Так прошла неделя карантина. Александра за это время никто не беспокоил, никуда не вызывали, хотя других его сокамерников часто «дергали» на допросы или на беседы с адвокатами.
Мысль о том, что скоро придется переходить в общую камеру, все больше волновала Александра. Ему постоянно мерещились провокации — либо его жестоко избивают, либо опускают… Наконец, день перевода пришел. В камеру вошел конвоир со списком, назвал несколько фамилий и приказал выходить с вещами.
Пятеро названных выстроились в шеренгу, конвоир еще раз проверил список. Каждый назвал свои имя и фамилию, год рождения. Затем конвоир приказал повернуться и цепочкой идти за ним. В коридоре Александр увидел еще одного конвоира, с дубинкой и небольшим баллончиком со слезоточивым газом, больше похожим на флакон с дезодорантом. Он ударял большим ключом-«вездеходом», открывающим почти все двери, по стальным решеткам. Каждый раз, когда пятерка заключенных проходила один отсек, конвоир открывал дверь другого отсека, их заставляли поворачиваться лицом к стене. Так же делали, если навстречу шла другая группа заключенных.
Тюремные коридоры были просторными, арочного типа. С одной стороны располагались железные двери с массивными засовами. На дверях были написаны номера камер — 158, 160. На другой стороне соответственно 157, 159 и так далее.
Пока пятерка шла по коридору, никаких звуков из камер слышно не было — то ли изоляция была очень хорошей, то ли многие уже спали — была полночь.
Наконец они подошли к последнему отсеку, где располагалась камера, в которой должен был сидеть Александр.
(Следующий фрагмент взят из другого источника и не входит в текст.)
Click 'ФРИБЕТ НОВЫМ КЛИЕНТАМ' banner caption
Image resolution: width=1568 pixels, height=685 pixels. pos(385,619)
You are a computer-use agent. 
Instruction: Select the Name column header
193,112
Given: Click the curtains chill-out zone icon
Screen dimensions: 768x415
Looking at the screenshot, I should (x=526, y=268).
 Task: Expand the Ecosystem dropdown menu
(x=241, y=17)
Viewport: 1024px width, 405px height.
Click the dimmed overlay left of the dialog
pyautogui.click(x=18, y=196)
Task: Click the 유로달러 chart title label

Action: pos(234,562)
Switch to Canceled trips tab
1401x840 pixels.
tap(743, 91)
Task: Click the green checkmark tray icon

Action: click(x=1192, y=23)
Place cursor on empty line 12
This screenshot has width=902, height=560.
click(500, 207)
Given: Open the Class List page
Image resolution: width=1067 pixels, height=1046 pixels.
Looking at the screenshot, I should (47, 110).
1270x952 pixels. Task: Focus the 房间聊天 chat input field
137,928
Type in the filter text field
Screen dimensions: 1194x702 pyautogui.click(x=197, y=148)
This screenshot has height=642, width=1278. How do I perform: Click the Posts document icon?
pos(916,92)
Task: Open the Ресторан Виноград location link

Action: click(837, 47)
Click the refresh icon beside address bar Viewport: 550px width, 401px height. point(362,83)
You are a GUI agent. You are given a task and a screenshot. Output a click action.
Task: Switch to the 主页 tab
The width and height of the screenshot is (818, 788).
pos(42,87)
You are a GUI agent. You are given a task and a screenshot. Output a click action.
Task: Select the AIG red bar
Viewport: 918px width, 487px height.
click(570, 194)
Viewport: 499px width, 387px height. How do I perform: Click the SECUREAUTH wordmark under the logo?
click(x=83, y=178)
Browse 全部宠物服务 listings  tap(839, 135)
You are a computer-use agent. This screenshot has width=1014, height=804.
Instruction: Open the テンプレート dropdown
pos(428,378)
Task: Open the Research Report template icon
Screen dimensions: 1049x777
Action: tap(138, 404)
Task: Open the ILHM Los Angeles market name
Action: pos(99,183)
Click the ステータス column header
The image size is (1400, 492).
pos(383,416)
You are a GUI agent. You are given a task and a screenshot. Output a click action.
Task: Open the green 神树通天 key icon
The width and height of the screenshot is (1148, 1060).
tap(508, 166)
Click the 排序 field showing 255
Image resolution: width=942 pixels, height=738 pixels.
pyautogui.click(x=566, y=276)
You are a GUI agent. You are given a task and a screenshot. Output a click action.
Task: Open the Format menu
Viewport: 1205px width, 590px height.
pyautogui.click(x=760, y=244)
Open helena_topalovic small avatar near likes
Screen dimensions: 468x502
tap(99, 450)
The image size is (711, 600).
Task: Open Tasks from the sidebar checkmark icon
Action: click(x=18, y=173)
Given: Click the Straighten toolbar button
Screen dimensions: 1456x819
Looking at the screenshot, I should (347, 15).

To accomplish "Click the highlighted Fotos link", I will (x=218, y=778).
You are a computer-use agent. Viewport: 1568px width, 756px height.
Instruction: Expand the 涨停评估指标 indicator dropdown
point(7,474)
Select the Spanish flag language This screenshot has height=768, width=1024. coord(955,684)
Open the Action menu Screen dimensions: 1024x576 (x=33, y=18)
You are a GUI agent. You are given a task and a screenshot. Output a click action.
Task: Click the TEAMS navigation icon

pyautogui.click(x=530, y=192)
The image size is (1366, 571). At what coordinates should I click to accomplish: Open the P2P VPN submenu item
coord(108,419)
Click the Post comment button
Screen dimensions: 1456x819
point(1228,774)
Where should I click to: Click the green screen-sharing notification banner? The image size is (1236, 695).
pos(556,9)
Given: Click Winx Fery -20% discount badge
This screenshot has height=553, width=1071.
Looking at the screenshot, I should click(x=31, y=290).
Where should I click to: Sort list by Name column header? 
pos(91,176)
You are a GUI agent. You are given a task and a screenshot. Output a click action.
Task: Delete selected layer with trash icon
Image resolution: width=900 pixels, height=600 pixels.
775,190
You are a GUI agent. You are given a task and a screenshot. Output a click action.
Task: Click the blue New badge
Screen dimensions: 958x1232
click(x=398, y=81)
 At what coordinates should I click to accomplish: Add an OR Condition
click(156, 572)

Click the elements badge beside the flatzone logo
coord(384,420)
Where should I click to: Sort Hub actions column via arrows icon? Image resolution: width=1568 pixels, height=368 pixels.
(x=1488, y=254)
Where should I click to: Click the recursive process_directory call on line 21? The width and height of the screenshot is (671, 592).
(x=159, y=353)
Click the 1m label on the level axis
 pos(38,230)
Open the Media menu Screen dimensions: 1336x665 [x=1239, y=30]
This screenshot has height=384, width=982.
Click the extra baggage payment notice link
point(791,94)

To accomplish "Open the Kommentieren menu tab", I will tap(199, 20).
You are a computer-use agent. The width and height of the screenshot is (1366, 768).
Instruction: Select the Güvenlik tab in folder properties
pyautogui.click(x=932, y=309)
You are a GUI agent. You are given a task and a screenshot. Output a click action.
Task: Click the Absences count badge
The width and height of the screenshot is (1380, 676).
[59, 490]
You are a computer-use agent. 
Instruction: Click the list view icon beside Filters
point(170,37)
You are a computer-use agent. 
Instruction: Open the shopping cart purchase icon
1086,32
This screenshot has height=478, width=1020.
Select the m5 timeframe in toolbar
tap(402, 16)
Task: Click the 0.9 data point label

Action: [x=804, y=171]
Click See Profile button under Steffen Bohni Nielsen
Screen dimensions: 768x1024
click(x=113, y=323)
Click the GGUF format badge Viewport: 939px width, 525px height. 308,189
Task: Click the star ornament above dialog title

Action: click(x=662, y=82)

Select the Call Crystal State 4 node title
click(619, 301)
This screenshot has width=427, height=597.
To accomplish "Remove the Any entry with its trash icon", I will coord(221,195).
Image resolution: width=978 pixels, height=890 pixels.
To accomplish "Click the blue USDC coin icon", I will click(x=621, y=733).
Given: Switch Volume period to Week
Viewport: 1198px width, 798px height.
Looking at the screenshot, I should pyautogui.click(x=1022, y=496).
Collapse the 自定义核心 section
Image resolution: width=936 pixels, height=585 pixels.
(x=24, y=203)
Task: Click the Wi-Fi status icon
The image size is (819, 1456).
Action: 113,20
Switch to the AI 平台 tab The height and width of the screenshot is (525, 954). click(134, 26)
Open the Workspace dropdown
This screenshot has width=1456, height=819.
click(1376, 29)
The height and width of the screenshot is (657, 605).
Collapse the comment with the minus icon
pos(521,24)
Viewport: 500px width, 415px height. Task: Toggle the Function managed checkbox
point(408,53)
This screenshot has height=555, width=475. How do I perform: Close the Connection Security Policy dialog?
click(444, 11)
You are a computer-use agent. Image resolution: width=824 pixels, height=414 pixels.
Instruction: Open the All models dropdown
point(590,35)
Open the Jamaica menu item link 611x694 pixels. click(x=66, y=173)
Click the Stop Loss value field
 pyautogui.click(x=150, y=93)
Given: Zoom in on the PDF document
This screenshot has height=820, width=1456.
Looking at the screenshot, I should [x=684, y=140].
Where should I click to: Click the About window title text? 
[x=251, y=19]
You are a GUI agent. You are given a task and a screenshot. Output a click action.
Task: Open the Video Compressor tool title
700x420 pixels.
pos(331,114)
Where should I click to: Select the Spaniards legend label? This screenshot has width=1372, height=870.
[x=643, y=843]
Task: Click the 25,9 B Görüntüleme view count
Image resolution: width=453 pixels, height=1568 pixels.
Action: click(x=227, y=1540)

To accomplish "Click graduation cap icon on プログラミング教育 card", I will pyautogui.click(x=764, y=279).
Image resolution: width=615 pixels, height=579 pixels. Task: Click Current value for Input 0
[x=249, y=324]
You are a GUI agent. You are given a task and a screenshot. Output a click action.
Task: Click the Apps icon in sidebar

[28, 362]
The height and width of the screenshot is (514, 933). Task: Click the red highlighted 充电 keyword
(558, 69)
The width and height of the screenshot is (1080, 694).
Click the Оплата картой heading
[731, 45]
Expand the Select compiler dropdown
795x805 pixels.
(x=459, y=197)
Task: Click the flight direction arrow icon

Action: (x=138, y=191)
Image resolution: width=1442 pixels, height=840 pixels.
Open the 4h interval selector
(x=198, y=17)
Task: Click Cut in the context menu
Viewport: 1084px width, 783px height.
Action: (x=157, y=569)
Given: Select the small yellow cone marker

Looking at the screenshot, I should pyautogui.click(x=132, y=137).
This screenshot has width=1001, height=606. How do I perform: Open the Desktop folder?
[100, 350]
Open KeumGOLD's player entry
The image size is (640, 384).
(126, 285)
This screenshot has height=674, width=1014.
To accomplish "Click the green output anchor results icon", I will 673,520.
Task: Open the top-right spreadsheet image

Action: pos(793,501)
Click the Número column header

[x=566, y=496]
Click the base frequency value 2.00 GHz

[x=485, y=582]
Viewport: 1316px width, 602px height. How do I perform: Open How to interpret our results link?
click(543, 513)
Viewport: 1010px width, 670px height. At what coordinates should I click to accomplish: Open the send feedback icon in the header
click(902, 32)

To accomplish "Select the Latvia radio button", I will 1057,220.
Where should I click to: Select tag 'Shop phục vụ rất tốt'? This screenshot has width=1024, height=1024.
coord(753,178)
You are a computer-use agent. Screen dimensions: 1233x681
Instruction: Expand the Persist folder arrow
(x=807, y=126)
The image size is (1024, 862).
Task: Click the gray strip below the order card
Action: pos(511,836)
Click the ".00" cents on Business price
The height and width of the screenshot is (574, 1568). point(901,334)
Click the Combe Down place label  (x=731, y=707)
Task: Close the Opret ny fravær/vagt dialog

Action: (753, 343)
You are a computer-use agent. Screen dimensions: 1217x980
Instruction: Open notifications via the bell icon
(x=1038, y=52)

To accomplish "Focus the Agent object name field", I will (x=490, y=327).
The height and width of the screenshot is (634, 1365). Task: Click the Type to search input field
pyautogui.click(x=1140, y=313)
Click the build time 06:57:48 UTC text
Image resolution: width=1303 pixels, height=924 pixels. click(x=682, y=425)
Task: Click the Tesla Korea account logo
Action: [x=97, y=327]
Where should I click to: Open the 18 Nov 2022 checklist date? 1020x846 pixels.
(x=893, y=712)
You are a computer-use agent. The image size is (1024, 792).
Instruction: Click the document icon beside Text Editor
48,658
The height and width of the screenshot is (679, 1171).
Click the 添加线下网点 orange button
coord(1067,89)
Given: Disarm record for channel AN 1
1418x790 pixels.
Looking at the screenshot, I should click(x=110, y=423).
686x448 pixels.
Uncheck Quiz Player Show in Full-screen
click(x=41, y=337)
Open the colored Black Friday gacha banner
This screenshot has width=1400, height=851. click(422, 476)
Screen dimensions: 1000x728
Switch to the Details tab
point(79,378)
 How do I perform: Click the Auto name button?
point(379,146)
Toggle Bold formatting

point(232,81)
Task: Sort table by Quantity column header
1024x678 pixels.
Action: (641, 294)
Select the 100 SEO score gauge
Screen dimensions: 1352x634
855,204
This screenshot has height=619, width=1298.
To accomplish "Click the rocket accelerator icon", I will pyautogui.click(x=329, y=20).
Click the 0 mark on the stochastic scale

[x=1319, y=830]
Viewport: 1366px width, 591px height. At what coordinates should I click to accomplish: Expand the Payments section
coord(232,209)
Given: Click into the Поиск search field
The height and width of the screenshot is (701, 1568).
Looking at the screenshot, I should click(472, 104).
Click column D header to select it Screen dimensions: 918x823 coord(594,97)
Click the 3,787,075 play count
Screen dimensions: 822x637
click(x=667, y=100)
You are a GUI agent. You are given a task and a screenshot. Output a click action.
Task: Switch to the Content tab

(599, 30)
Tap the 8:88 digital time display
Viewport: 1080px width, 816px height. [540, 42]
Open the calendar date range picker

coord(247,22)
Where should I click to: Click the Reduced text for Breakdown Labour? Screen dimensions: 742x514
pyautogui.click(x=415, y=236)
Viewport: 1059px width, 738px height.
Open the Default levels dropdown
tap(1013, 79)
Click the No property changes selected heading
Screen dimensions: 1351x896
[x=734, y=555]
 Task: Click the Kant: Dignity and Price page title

К этому времени двоих из их группы уже определили на постоянное место.
Конвоиры постучали ключом по решетке. Неожиданно из правой двери вышли еще два конвоира и мужчина в форме капитана внутренних войск с красной нарукавной повязкой. Это был корпусной. Он о чем-то поговорил с конвоиром, сопровождавшим оставшихся заключенных, потом взял документы и стал читать. Заключенных заставили повернуться лицом к стене и расставить ноги, стали обыскивать. После короткого обыска, ничего не найдя, повели в камеру.